A nurse recently approached a group of us in a training session and reminded us of the importance of oxygen, aspirin therapy, nitrates and morphine in the initial management of acute myocardial infarction (MI). She listed signs and symptoms we were all familiar with, including rapid respiratory and heart rates, increased blood pressure and the elevation of various serum cardiac markers. But, do we always see these signs and symptoms with cardiac arrest?
Some patients will exhibit slower heart rates and relative hypotension, and they will still appear to be having a heart attack. A multitude of disease conditions might produce these signs with the symptomology of chest pain, diaphoresis and so forth. However, a particular area of concern for the street medic should be right ventricular infarction (RVI) because our standard algorithmic approach is extremely dangerous to these patients, as we’ll soon see.
When we see ST segment elevation in II, III and aVF on the 12-lead, this is usually called an acute inferior wall MI (IWMI). However, this isn’t always the case because of the shared circulatory pathway in most persons. In most of us, the right coronary artery (RCA) will feed both the right ventricle and the inferior left wall. In the 2003 edition of “Pathophysiology of Heart Disease: A Collaborative Project Of Medical Students And Faculty,” researchers suggest RVI accounts for one third to 40-plus percent of all acute IWMIs. What does that mean for us?
As always, it means we need to complete a thorough assessment, remembering the triad of symptoms that describe an RVI. This includes jugular venous distention (JVD) with clear lung sounds and hypotension. The hypotension may be literal or relative for that patient. Remember, a systolic blood pressure of 110 may be normal in general but hypotensive for someone with hypertension.
When JVD is present with clear lung sounds, this indicates to the provider the presence of a fluid backup, though not in the context of a preexisting heart failure condition. It should indicate fluid is backing up in the immediate area of the heart. More importantly, if it’s backing up it’s not moving forward into the lungs and providing fluid filling for the left ventricle.
From an assessment standpoint, the other issue in many suburban systems is the prehospital 12-lead ECG. When the 12-lead shows IWMI, one clue to right ventricular infarction (RVI) is ST-segment elevation, which will usually be larger in Lead III than Lead II. However, when acute IWMI appears on a standard 12-lead, we also need to complete a 15-lead 12-lead ECG.
The 15-lead ECG can be completed by moving V4, V5, and V6 from their left side positions and moving them to their “mirrored” position on the right side. When submitting these 12-leads for documentation, write on the strip that it’s a V4R, V5R and V6R view to clear up any potential confusion. The other leads can remain in their position. It should be noted that some EMS systems will also do the 15-lead ECG by moving V5 and V6 to posterior positions at V8 and V9 while still moving V4 to the right side.

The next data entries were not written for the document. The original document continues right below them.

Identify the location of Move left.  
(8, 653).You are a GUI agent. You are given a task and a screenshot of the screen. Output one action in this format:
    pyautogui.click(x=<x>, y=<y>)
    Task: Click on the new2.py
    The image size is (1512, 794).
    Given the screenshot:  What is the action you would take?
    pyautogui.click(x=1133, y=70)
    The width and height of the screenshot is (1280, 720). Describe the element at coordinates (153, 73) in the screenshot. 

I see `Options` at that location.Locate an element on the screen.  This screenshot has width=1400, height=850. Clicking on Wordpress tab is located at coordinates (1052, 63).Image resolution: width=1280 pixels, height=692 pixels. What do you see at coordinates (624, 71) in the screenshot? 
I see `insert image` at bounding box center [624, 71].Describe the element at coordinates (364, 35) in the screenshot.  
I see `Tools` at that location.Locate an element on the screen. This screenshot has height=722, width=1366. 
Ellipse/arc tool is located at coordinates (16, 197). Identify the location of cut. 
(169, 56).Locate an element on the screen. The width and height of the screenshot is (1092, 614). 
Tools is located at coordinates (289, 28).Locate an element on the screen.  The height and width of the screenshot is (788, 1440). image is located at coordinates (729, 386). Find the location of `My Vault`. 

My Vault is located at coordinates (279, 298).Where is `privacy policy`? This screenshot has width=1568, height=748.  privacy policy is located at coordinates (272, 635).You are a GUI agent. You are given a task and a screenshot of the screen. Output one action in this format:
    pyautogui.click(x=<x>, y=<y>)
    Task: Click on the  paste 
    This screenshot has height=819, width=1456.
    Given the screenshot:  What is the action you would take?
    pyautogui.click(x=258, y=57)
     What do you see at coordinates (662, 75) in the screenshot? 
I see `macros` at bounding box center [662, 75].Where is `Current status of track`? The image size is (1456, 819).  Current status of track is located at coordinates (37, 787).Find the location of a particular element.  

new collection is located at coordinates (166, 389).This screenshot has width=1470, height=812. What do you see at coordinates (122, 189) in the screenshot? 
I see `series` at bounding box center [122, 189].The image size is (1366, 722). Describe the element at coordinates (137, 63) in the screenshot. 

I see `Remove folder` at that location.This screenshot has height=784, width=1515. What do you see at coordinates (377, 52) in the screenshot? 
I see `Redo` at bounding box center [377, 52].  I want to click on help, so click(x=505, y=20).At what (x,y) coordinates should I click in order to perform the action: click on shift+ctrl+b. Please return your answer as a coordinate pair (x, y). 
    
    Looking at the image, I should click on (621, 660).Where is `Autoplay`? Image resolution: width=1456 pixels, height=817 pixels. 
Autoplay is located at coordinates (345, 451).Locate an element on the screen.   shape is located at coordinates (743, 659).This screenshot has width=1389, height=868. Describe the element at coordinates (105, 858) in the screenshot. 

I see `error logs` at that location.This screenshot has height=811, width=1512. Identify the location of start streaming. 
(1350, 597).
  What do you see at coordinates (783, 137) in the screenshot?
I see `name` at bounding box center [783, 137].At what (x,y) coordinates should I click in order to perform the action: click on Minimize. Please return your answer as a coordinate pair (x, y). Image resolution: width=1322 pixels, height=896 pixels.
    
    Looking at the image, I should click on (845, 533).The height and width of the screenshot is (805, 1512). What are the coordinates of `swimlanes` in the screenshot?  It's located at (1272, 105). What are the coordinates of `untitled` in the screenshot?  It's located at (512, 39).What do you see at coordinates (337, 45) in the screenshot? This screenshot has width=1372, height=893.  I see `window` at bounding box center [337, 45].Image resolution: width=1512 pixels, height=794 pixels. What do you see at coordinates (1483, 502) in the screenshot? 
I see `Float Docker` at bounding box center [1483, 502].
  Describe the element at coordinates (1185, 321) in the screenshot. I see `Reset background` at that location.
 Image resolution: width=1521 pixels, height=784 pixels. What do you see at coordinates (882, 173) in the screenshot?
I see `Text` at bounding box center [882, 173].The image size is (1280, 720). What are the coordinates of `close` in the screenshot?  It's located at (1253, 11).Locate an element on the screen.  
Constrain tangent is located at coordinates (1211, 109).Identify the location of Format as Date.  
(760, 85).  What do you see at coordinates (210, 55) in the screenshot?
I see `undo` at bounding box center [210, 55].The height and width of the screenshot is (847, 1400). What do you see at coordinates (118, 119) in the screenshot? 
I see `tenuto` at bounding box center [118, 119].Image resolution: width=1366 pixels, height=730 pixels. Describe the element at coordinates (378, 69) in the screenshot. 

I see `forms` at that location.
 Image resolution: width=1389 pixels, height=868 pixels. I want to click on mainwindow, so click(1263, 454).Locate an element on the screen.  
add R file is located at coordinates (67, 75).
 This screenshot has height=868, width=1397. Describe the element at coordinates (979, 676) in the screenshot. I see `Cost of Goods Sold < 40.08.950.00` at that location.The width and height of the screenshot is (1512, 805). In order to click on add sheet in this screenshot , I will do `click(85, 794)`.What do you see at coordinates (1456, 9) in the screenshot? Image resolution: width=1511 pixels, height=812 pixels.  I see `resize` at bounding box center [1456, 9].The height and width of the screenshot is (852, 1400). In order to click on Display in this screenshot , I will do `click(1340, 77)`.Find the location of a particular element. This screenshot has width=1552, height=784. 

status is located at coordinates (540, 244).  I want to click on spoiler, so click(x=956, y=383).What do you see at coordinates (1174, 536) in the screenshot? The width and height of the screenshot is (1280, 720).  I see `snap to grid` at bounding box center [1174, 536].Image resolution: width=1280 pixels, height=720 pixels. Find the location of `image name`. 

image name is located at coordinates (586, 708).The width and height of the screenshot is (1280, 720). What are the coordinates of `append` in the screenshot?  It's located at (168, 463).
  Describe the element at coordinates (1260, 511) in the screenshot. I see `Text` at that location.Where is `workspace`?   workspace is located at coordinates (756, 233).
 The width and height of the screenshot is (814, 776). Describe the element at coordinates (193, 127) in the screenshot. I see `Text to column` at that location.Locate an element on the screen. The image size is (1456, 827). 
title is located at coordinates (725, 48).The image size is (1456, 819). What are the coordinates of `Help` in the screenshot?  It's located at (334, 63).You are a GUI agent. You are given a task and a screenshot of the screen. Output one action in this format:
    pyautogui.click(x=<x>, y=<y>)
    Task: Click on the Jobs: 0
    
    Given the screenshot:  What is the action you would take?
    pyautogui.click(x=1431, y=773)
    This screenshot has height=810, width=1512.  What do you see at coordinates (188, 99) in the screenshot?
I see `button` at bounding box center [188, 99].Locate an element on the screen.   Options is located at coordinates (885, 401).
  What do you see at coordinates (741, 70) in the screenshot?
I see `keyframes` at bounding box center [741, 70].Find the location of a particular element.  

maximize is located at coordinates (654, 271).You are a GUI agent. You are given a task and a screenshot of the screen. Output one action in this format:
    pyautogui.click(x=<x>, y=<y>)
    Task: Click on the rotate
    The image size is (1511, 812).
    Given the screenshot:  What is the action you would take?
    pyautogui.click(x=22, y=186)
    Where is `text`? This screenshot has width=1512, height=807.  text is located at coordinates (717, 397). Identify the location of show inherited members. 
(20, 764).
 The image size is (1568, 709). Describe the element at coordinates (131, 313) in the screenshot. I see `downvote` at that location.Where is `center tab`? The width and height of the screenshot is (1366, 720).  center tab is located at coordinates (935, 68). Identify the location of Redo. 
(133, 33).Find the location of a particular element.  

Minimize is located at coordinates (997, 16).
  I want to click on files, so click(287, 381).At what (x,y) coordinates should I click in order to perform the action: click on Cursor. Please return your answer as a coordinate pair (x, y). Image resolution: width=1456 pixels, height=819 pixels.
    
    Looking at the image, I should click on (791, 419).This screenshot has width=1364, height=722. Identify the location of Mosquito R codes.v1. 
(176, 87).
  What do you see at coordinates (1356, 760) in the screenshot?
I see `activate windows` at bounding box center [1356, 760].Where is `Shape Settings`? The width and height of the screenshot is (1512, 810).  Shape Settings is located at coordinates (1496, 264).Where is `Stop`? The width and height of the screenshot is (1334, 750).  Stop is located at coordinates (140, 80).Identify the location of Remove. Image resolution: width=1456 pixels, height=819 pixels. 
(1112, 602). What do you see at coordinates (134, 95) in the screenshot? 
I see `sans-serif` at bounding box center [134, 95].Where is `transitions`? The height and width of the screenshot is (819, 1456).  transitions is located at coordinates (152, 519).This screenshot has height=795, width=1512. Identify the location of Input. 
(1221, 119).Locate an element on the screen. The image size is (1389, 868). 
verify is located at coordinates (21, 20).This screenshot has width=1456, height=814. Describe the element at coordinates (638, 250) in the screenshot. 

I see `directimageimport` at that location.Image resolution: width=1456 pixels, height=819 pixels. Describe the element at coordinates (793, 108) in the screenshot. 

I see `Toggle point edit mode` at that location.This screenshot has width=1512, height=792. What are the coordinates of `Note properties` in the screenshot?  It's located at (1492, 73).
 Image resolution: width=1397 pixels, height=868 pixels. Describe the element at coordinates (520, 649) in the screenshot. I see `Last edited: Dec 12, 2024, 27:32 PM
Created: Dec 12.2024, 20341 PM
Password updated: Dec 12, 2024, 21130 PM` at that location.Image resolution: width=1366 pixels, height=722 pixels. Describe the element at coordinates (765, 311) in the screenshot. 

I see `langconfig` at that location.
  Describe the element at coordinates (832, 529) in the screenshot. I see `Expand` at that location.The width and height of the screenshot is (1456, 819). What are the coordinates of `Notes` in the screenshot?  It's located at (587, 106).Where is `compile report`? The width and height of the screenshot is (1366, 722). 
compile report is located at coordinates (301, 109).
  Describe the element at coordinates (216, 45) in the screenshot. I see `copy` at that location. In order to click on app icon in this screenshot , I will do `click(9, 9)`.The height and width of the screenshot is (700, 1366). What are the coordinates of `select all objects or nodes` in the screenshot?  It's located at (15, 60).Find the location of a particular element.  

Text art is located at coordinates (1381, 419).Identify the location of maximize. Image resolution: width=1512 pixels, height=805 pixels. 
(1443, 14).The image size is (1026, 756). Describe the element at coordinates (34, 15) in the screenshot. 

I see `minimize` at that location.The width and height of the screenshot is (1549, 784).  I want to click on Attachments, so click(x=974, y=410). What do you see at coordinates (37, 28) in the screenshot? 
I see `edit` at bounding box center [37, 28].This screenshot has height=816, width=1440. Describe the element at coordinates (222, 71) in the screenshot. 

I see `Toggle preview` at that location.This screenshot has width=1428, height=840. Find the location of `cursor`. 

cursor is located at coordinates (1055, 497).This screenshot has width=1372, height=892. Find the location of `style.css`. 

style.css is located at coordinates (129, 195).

The 12-lead in RVI is significant because field providers will often ask how the 12-lead changes their therapy. At least in the case of RVI, 12-leads are important because the presence of RVI should rule out typical AMI treatment. Nitrates and morphine should be avoided because the vasodilatory effects of both can have profound hypotensive effects in patients with RVI, causing severe bradycardias and hypotension, in addition to potentially causing cardiac arrest.
“Street providers should have their therapy guided by their assessment and the tools they have, like 15-lead interpretation,” says Shannon Armstrong, clinical educator for John Peter Smith Hospital and Director of Education for Co-Med Ed, a training group, both in Fort Worth, Texas. “Blind devotion to cookbook protocols in not the answer. Good assessment and critical thinking is an answer for these patients.”
RVI patients should still receive oxygen and aspirin (preferably baby) to prevent further clot aggregation, but the provider should avoid the remainder of the MONA (morphine, oxygen, nitroglycerin and aspirin) acronym and transport quickly to the nearest emergency cath lab for revascularization.
Avoiding nitroglycerin (NTG) and morphine is not forever, but rather should be delayed as a goal of maintaining preload. Some systems will utilize a fluid bolus of 500-1,000 mL (or more) to provide preemptive support of the heart’s preload regardless of the patient s blood pressure. At this point, you may consider continuing with the NTG and morphine, but with regular and careful checks to make sure the body doesn’t compensate with either hypotension or a reflex tachycardia.
Looking for the right signs can lead street providers to the right decisions with their treatment options.